■ 本文 ■

右の者に対する窃盗未遂被告事件について、昭和二九年四月二八日東京簡易裁判所の言渡した有罪確定判決に対し、検事総長佐藤藤佐から非常上告の申立があつたので、当裁判所は次のとおり判決する。

主文

原判決が本件につき刑法二五条二項を適用した部分を破棄する。

理由

検事総長佐藤藤佐の非常上告理由について。

「原審東京簡易裁判所は、昭和二九年四月二八日本件被告人が昭和二九年三月一三日午前九時頃都内国鉄秋葉原駅神田駅間進行中の電車内に於て乗客窪田日出子所携のハンドバック内より金品を窃取しようとして右ハンドバックの口金を外したが、被害者が移動したため其の目的を遂げなかつた犯罪事実を認定した上、相当法条並に刑法二五条二項等を適用して被告人を懲役一年六月に処し且つ右懲役刑につき五年間その執行を猶予すべく、右執行猶予期間中被告人を保護観察に付する旨の判決を言渡したこと、同判決は同年五月一三日確定するに至つたこと、並に被告人はさきに昭和二六年四月一一日東京簡易裁判所において窃盗罪により懲役一年、五年間右刑の執行を猶予する旨の言渡を受け、後に懲役九月に減軽、執行猶予期間を三年九月に短縮され現在執行猶予中のものであることはいずれも一件記録に徴し明白である。

■ 資料 ■
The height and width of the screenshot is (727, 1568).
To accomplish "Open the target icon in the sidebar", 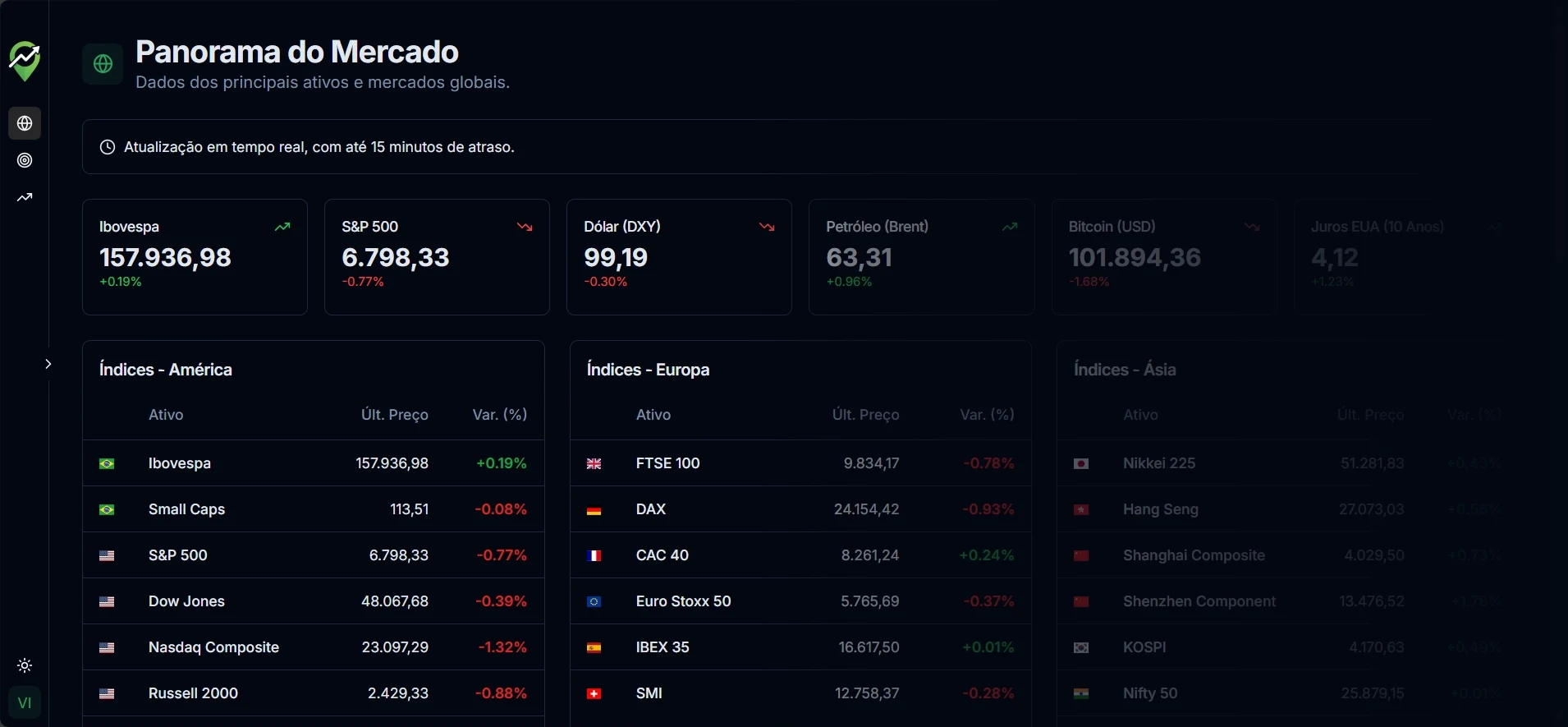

■ 問題 ■
[1] 次の(a)〜(c)が本文の内容と合っているか、それぞれ「はい」か「いいえ」で答え、判断の根拠となる本文の語句をそのまま引用してください。(a) 非常上告の申立をしたのは検事総長佐藤藤佐である。(b) 原判決は被告人を懲役一年に処した。(c) 被告人が目的を遂げなかったのは、被害者が移動したためである。
[2] 非常上告の判決文を、最後の文「いずれも一件記録に徴し明白である。」の次から書き継いでください。

■ 解答 ■
[1]
(a) はい。「検事総長佐藤藤佐から非常上告の申立があつた」
(b) いいえ。「被告人を懲役一年六月に処し」
(c) はい。「被害者が移動したため其の目的を遂げなかつた」

[2]
ところで刑法二五条二項によれば、前に禁錮以上の刑に処せられたことがあつても、その執行を猶予された者が一年以下の懲役又は禁錮の言渡を受け情状特に憫諒すべきものであるときは再び執行を猶予することができるのであるが、一年を超える懲役又は禁錮の言渡を受けたときは、その執行を猶予することはできないのである。しかるに原判決は前示の如き執行猶予中の前科があることを認め且つ被告人を懲役一年六月に処しながら刑法二五条二項を適用し右懲役刑の執行を猶予する旨の判決を言渡したことは、明らかに右刑法の条項に違反したものであつて、本件非常上告はその理由がある。」そして原判決は被告人のため不利益でないから刑訴四五八条一号本文の規定に従い、その違反した部分のみを破棄すべきものとし、裁判官全員一致の意見で主文のとおり判決する。